Clinton: This Election Is ‘Downright Depressing’

September 19, 2016

Hillary Clinton said Monday that the 2016 presidential election "can be downright depressing" during a rally held at Temple University in Philadelphia.

"This election, in particular, can be downright depressing sometimes," Clinton said while speaking about how the United States is in need of strong and principled leadership.

"We also need strong, principled leaders who can win votes, write laws, allocate resources, and do the slow, hard business of governing," she said.

Clinton added that this election cycle is not only depressing, but she also thinks "politics can be discouraging."
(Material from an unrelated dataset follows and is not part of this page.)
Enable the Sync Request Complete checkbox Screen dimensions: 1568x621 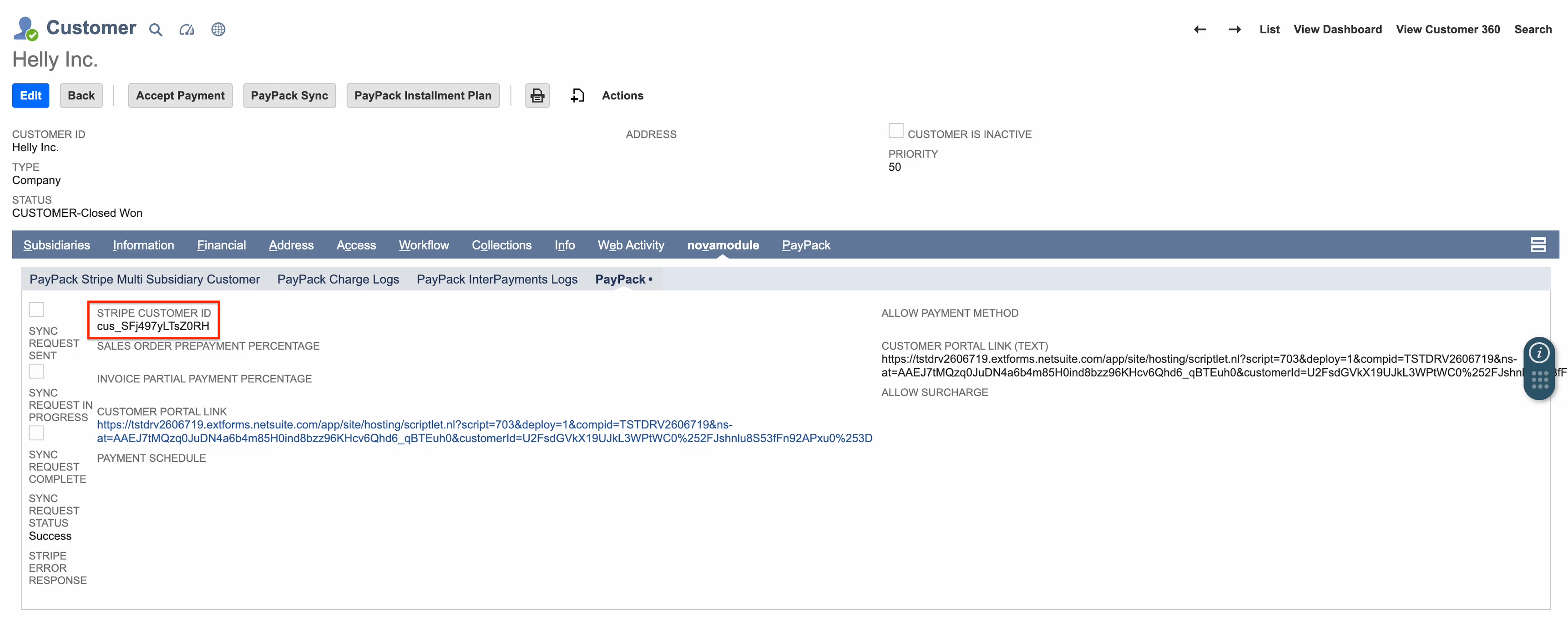pyautogui.click(x=36, y=433)
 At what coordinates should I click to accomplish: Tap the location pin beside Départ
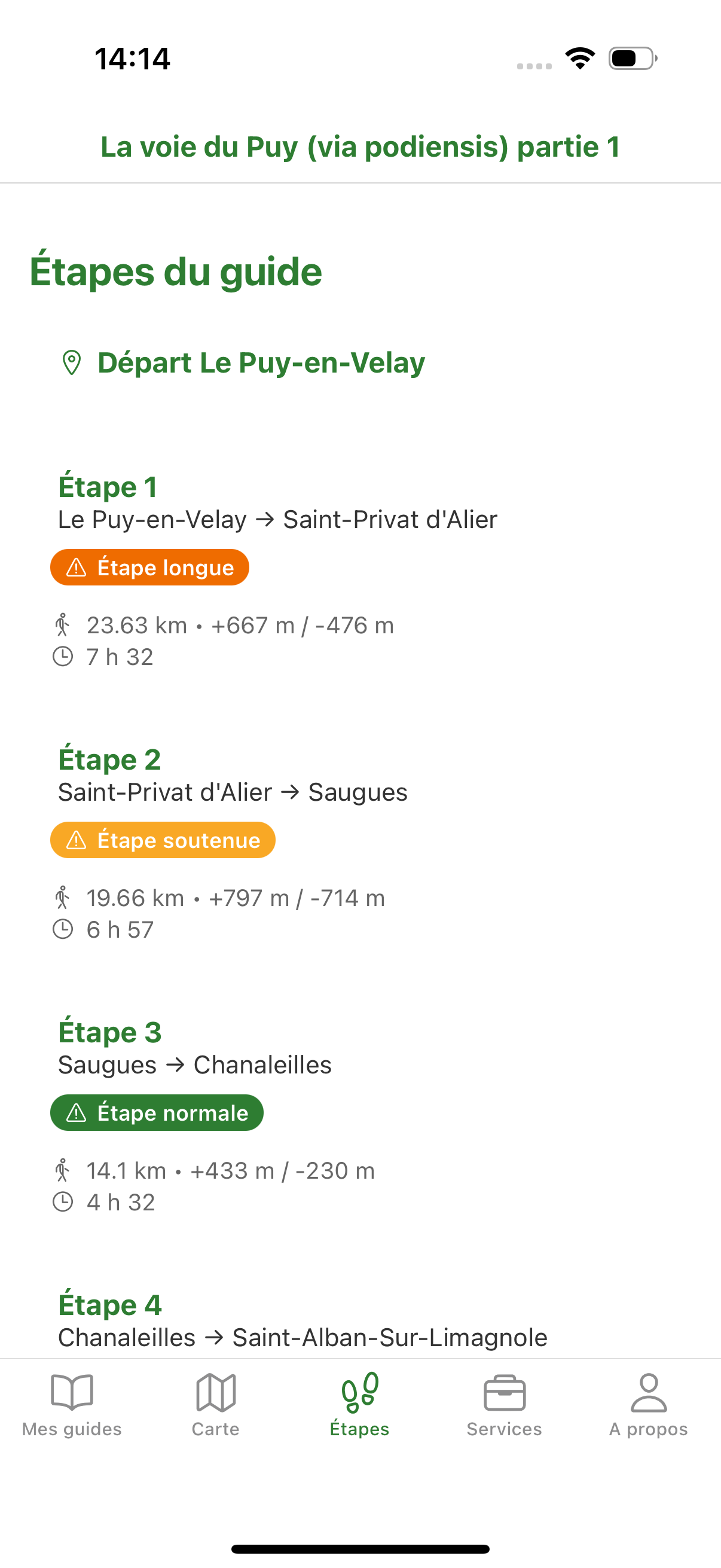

Clinton was speaking at Temple University as part of a new outreach effort to millennial voters. She told the largely millennial audience that this election is important for both the country and the world as a whole.

"But, it matters," Clinton said. "It really does. It matters for our families, our communities, and our country, and the world."

Clinton is trying to appeal to younger voters as she struggles to gain support among this demographic group. One recent poll, for example, showed that only 38 percent of voters aged 18 to 34 support Clinton in swing states in a four-way race. Many of these individuals had supported Sen. Bernie Sanders (I., Vt.) in the Democratic primary. Sanders acknowledged Friday morning that some of his supporters still hate Clinton despite her becoming the Democratic nominee.

Clinton’s numbers are also sliding with African-Americans, a key part of the Democratic voting bloc. One poll released Saturday shows that Donald Trump seems to be gaining support among African-Americans while Clinton’s enthusiasm among the voting group is deteriorating.

In the span of less than a month, Clinton’s support plunged from 90.4 percent to 71.4 percent, the New York Post reported.

Trump saw a 16.5 percentage-point increase in backing from African-American voters in a Los Angeles Times/University of Southern California tracking poll, up from 3.1 percent on Sept. 10 to 19.6 percent through Friday.

Meanwhile, the same poll showed Clinton’s support among that group plummeting from 90.4 percent on Sept. 10 to 71.4 percent.